PUNCH (Punchdrink.com) is a new online magazine is dedicated to exploring drinks culture. A unique collaboration between former Eater wine editor Talia Baiocchi and Ten Speed Press, a publisher of award-winning food and beverage books, PUNCH is built on the premise that what we drink, where we drink, and how we drink can help explain the culture of a time and place, explosing us to new trneds and leading us to interesting people.
Stories are at the core of the PUNCH vision, from photo essays to terroir-driven travel pieces to proviles of everyone from Nancy Whang of LCD Soundsystem to NPR’s Ari Shapiro, all through the lens of drink. There is also an editor-tested recipe database. See below for one of the editor’s favorite drinks: the Negroni.
Like all good stories should, the one about the Negroni’s origin involves rakish Italian nobility. Most accounts credit the recipe to one Count Negroni, aswashbuckling proto-boho who reportedly spent time as a rodeo cowboy in the United States. Compounding his wild ways, legend has it that back at a bar in Italy in 1919, he asked for a something like an Americano, but boozier. Swap gin for soda water, and presto, the Negroni. Navigating a through line between bitter and sweet, this powerful drink—a study in balance—has evolved into one of the cornerstones of the classic cocktail revival.
• 1 ounce gin
• 1 ounce Campari
• 1 ounce sweet vermouth
Garnish: orange or lemon peel
Glassware: coupe or rocks
1. Add all ingredients to a mixing glass.
2. Add ice and stir until chilled.
3. If on the rocks, strain over ice into a rocks glass.
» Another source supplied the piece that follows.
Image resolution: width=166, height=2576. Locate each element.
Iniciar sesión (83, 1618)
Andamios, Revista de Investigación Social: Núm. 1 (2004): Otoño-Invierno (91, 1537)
If up, strain into a chilled coupe or cocktail glass.
4. Garnish with an orange or lemon peel.
We prefer Negronis with London-style dry gin for its typically citrus-forward flavor. We also like mixing up our sweet vermouth option with things like Cocchi Vermouth di Torino (if you can find it), but classically we prefer Carpano Antica. Both lend the drink a dark, savory complexity that plays well with the bitter tang of Campari.